Immigration figures are also starkly negative. A Pew report on Mexican immigrants shows that 3 million Mexicans moved to the U.S. from 1995 to 2000 while 700,000 moved from the U.S. back to Mexico. In contrast, just 1.4 million Mexicans entered the U.S. from 2005 to 2010, and the same number returned home in those years.

When it comes to employment levels – currently 58% (in 2010) compared with a rate of 64% in 2000 – demographic headwinds are greater reason for concern than any temporary recession-based effects.
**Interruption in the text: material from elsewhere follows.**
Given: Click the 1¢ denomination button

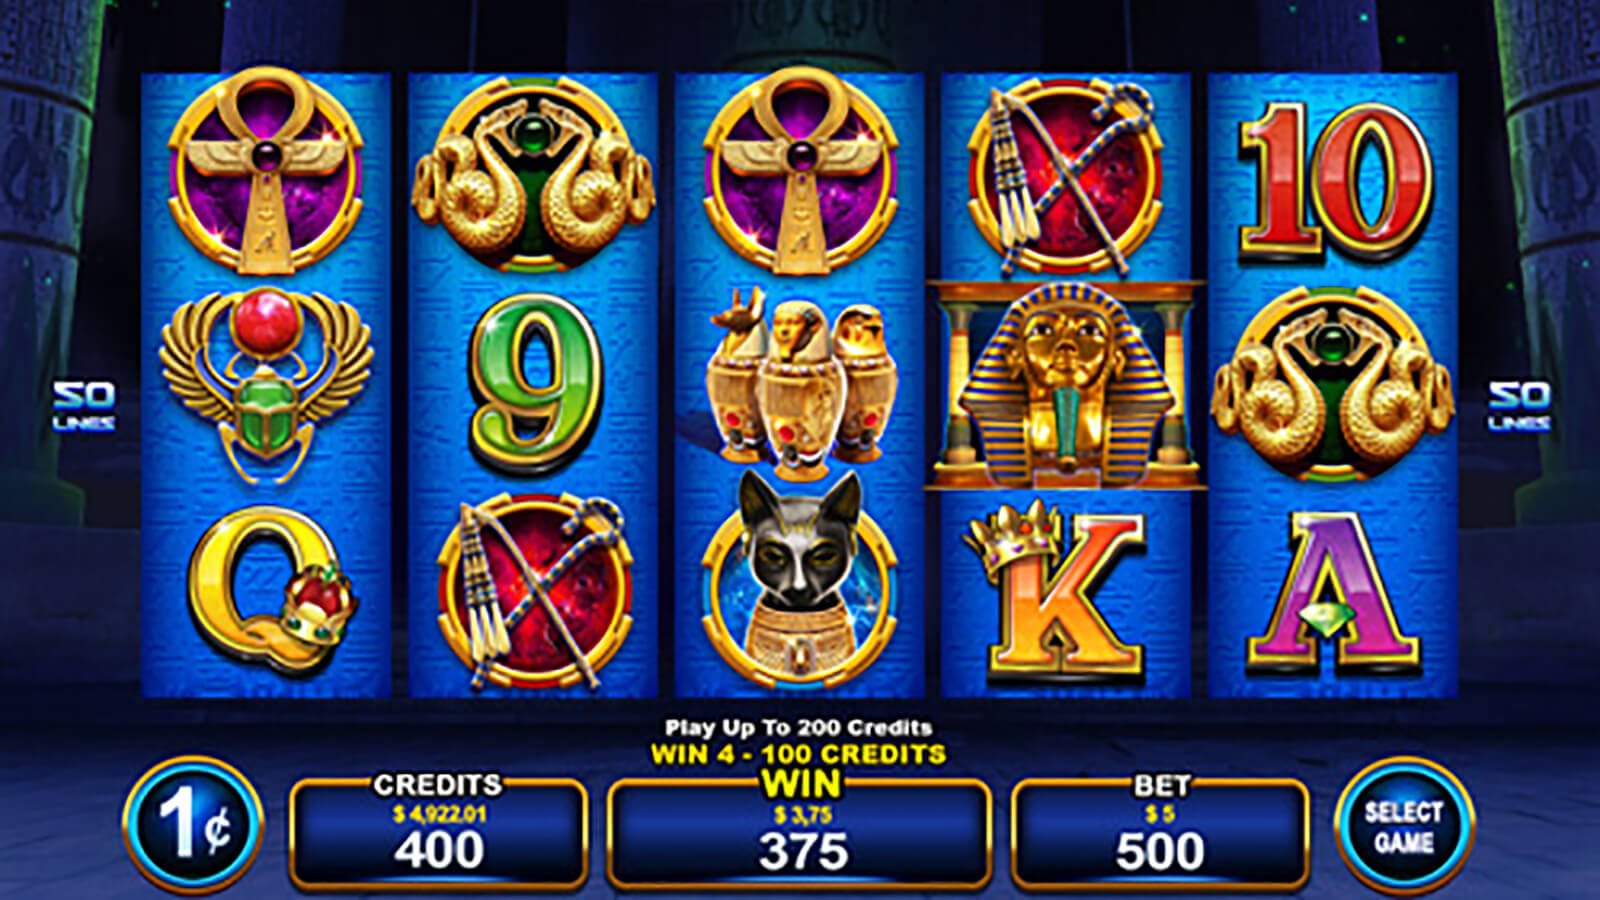Looking at the screenshot, I should [x=193, y=826].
Brightman notes that the over-55 proportion of the population was just 18% in the 1970s, but has quickly risen to 25% today and is expected to rise to 31% by 2030.

That means the total employment rate is going down, and Brightman says current trends are sufficient to shave off 0.2% per year in GDP growth "over the next two decades as boomers move into their retirement years." He adds that while long-term population growth rates are speculative, the near-term figures he bases his projections on are "highly reliable" since we can closely estimate next year's batch of 65-year-olds based on this year's number of 64-year-olds.

The demographic effects of an aging population also has a direct effect on productivity – another key contributor to GDP – since Americans' contributions to GDP peak in their 40s and then start to decline in their 50s and 60s.

America's debt problems are also adversely affecting productivity, the Research Affilliates report shows.

"Borrowing to invest can raise our future productivity growth, but only if the return on capital exceeds the cost of debt," Brightman writes.  But since America's deepening debt has fueled consumption rather than investment, he argues that "reported GDP over recent decades overstates both our true prosperity and our true growth."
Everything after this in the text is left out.